Saved entries
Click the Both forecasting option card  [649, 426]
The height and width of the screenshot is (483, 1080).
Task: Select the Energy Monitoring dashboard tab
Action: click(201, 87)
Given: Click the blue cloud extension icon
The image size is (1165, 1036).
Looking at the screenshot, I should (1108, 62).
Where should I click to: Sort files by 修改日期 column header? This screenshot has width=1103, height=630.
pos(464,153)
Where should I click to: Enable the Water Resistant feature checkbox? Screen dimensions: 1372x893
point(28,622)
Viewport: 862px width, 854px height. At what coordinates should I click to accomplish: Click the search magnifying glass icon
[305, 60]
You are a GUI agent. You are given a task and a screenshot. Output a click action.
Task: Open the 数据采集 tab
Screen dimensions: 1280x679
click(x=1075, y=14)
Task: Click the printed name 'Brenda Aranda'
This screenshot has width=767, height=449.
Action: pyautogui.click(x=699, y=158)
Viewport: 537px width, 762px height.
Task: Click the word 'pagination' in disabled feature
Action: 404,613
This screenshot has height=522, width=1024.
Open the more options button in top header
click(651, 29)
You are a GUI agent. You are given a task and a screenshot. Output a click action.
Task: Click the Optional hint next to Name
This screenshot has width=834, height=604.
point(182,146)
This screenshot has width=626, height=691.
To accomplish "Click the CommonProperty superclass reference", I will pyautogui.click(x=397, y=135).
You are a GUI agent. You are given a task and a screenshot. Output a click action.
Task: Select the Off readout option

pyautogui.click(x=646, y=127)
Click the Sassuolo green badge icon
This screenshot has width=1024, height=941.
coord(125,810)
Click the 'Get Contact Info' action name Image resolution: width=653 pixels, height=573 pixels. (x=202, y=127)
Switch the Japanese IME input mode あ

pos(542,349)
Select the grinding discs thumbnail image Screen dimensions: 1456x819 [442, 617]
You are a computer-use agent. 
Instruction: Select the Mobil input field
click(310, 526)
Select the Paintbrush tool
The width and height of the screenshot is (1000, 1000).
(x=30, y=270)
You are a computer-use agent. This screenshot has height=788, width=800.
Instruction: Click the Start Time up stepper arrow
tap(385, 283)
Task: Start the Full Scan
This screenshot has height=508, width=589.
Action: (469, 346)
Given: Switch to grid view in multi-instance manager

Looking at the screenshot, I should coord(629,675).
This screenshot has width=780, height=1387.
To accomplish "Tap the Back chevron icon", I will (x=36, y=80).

WHAT IS NEEDED: The word "computer" appears in some of the lines above. Copy those lines.

TASK ANSWER:
You are a computer-use agent. 
You are a computer-use agent. This screenshot has height=788, width=800.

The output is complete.